Consideration of heat transfer loading between surfaces during transient and steady state conditions is required when analyzing vessels that involve secondary stresses and low cycle fatigue. Some of the higher stresses occur in enclosed, non-insulated air space regions, referred to as a hot box, between a supporting skirt (or shell) and a vessel. Hot boxes are critical parts of vessel designs in catalytic crackers and delayed coke drums. In coke drum cycles, the sudden heating of the vessel generates significant bending stresses in the skirt, and radiation heat transfer causes a greater area of skirt to be heated when compared to conduction alone. This heat must be removed during the cooling transient or the hot expanded skirt will be pulled by the contracting vessel, resulting in large bending stresses. It is the experiences of the authors that failures to calculate the transient temperatures in the components often underestimate fatigue stresses.
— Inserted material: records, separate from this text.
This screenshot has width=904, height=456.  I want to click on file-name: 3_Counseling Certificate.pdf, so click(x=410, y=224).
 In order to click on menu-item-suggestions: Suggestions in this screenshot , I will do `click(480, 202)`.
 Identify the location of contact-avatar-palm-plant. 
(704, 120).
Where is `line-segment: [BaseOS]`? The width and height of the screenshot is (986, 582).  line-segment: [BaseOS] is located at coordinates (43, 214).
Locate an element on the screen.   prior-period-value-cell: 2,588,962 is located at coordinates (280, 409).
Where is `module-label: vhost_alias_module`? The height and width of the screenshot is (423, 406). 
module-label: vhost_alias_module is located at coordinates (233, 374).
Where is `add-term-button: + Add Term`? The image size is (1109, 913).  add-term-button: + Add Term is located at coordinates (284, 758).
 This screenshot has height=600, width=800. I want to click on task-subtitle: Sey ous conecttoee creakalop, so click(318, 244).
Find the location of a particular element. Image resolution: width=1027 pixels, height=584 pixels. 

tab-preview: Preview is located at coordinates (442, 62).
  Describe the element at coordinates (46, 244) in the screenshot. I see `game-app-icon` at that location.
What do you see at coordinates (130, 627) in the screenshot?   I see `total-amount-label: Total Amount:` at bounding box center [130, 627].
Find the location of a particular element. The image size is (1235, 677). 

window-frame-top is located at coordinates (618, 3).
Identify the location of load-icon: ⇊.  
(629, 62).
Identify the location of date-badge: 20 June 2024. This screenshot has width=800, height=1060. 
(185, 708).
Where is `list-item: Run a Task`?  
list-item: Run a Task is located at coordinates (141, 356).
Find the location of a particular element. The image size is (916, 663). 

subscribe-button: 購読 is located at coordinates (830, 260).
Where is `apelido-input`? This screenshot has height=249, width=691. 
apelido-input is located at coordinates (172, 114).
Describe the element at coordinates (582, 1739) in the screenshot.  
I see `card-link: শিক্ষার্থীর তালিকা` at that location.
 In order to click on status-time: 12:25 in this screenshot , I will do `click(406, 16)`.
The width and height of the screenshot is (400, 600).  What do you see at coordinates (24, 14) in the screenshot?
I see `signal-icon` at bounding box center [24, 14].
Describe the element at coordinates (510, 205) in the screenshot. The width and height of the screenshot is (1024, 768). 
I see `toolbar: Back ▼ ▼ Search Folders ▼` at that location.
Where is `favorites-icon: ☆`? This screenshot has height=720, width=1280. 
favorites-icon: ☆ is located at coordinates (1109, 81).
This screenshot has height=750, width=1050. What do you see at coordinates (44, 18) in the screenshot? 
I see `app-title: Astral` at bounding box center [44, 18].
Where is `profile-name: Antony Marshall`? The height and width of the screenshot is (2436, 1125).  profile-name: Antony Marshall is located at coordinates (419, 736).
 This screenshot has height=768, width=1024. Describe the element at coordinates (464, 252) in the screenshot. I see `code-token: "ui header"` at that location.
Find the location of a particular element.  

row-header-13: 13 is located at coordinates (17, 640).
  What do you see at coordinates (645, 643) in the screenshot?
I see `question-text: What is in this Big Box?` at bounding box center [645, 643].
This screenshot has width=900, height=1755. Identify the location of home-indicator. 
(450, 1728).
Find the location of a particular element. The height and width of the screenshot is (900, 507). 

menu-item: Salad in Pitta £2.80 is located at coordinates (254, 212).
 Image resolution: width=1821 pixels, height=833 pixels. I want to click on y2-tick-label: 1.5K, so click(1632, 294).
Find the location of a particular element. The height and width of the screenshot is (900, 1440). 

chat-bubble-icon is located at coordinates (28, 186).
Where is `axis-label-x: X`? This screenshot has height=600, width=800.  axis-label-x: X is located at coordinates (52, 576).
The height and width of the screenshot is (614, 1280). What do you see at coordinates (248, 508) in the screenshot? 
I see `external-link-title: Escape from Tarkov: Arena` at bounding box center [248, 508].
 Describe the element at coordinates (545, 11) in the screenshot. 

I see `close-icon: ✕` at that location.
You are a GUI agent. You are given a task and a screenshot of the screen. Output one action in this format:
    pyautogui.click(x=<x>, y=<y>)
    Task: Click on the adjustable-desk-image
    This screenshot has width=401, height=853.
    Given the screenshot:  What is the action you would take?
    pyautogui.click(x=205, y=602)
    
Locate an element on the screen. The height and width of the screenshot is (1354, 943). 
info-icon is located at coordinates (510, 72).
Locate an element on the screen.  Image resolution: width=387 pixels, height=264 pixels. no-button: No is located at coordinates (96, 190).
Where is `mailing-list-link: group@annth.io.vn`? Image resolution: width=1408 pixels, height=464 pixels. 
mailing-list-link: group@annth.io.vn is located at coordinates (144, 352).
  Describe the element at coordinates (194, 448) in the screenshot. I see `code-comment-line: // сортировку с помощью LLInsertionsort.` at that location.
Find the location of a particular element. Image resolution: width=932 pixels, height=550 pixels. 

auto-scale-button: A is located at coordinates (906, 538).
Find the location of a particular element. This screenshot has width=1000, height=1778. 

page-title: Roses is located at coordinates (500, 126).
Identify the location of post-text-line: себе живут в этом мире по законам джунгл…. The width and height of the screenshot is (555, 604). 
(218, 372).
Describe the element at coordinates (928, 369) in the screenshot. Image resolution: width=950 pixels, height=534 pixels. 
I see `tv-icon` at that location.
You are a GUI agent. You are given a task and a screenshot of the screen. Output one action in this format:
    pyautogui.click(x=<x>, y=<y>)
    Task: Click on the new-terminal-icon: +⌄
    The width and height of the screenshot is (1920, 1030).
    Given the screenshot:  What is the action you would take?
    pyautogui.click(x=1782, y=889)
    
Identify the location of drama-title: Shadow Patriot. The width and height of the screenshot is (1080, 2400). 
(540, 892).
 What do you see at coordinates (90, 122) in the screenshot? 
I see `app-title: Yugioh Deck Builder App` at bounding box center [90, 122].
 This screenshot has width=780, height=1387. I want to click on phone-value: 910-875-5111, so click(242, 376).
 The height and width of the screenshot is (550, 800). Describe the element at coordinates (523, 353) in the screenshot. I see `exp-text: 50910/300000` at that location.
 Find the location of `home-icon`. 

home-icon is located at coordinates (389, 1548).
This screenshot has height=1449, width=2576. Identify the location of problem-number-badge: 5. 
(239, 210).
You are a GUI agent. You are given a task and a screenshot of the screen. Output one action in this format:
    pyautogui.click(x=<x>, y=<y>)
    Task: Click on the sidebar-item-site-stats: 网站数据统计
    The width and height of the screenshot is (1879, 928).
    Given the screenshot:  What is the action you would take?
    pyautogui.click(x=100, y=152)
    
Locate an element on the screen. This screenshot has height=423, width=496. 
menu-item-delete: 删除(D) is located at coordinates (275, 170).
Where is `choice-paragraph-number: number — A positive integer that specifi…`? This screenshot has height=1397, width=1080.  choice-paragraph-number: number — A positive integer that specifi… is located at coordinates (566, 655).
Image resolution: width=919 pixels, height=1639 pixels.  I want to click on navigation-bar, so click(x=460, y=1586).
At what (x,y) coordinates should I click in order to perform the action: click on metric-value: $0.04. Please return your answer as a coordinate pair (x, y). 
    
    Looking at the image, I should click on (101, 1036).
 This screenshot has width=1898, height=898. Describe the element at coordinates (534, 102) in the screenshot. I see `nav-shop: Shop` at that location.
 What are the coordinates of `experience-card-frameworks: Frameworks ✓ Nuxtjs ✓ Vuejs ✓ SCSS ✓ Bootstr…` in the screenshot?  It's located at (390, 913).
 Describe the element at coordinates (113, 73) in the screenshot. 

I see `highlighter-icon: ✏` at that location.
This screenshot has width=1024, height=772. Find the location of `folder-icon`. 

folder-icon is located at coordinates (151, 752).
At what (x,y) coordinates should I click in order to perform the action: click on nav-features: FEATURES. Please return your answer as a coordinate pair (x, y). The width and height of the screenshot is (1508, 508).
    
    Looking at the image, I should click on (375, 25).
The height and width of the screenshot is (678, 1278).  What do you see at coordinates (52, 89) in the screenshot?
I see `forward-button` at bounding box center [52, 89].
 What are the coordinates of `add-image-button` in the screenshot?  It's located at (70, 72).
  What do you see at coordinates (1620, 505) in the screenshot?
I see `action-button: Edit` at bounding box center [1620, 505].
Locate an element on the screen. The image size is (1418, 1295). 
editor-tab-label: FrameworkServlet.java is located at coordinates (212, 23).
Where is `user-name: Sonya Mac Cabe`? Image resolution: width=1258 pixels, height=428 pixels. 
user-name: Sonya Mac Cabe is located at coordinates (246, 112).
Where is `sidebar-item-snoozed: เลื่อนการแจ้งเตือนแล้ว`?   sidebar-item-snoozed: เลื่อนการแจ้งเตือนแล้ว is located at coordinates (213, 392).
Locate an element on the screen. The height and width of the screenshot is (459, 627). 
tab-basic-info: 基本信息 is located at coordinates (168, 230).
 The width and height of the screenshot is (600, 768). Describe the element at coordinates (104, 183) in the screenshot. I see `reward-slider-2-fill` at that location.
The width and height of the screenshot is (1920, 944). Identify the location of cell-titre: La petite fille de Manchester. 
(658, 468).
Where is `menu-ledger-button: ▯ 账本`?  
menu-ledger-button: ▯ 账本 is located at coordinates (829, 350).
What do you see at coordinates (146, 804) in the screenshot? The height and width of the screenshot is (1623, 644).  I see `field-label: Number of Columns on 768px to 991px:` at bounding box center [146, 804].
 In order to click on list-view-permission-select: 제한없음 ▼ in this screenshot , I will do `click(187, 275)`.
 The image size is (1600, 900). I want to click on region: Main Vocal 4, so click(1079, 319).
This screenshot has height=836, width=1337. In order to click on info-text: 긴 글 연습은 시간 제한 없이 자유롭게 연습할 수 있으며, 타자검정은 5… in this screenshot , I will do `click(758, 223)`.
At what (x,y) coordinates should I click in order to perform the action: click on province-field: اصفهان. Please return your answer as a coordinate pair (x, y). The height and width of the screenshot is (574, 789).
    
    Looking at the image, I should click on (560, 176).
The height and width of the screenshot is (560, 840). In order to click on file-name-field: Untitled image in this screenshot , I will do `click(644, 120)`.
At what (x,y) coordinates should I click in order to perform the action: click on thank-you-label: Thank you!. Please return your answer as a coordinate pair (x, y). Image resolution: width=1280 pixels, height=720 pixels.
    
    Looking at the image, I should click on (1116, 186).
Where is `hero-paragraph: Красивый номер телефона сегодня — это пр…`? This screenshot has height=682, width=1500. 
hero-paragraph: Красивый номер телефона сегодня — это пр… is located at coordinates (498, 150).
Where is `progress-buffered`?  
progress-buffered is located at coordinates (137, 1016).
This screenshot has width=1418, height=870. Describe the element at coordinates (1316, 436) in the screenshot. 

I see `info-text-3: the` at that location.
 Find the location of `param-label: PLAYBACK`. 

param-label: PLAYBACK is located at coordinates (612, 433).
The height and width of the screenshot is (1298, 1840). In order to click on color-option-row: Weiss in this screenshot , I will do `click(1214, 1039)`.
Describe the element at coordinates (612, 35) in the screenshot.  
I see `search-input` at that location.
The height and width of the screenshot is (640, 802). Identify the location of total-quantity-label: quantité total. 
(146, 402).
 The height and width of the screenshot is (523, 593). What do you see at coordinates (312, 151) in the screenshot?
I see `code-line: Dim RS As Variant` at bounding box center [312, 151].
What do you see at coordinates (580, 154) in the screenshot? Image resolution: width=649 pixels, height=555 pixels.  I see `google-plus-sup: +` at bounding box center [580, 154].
Some of the important elements associated with modeling thermal stresses in hot boxes include using appropriate boundary conditions, radiation and convection conditions, pressure end loads, and conductivities for the insulation materials. This paper emphasizes the importance of performing detailed sensitivity analyses when unknown thermal or mechanical loading conditions exist. Examples include the effects of convection properties within the hotbox and conditions associated with transient loads. Discussions are also provided on the potential geometric issues associated with the use of axisymmetric finite element models. Additionally, this paper discusses the importance of making field measurements to enhance modeling assumptions. Discussions will be provided on the best methods for acquiring field data and the techniques routinely employed by Stress Engineering Services, Inc.
Alexander, C.R., Boswell, R., (July 2005), "Techniques For Modeling Thermal And Mechanical Stresses Generated In Catalytic Cracker And Coke Drum Hot Boxes," 2005 ASME Pressure Vessels and Piping Division Conference, July 17-21, 2005, Denver, Colorado.